◆ **The records**
....

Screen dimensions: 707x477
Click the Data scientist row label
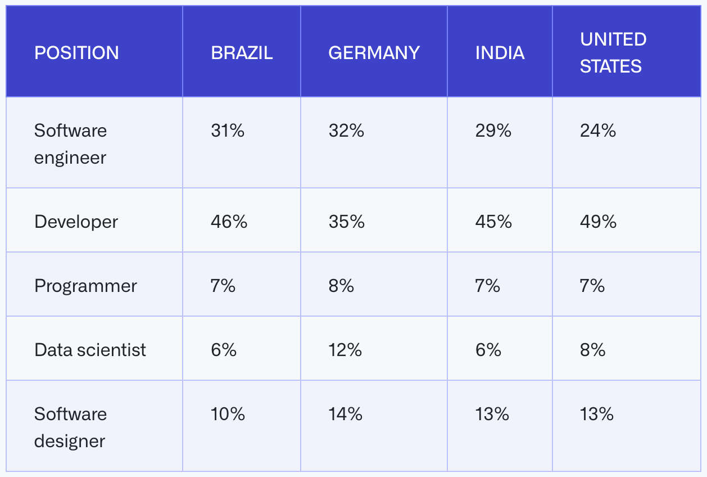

....

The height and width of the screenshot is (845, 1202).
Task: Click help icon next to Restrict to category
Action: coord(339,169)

....

◆ **Problem to solve**
Taking the line with "Screen dimensions: 707x477" as the first and the line with "Click the Data scientist row label" as the last, retype that stretch of the data above exactly, with no other lines.

◆ **Result of this exercise**
Screen dimensions: 707x477
Click the Data scientist row label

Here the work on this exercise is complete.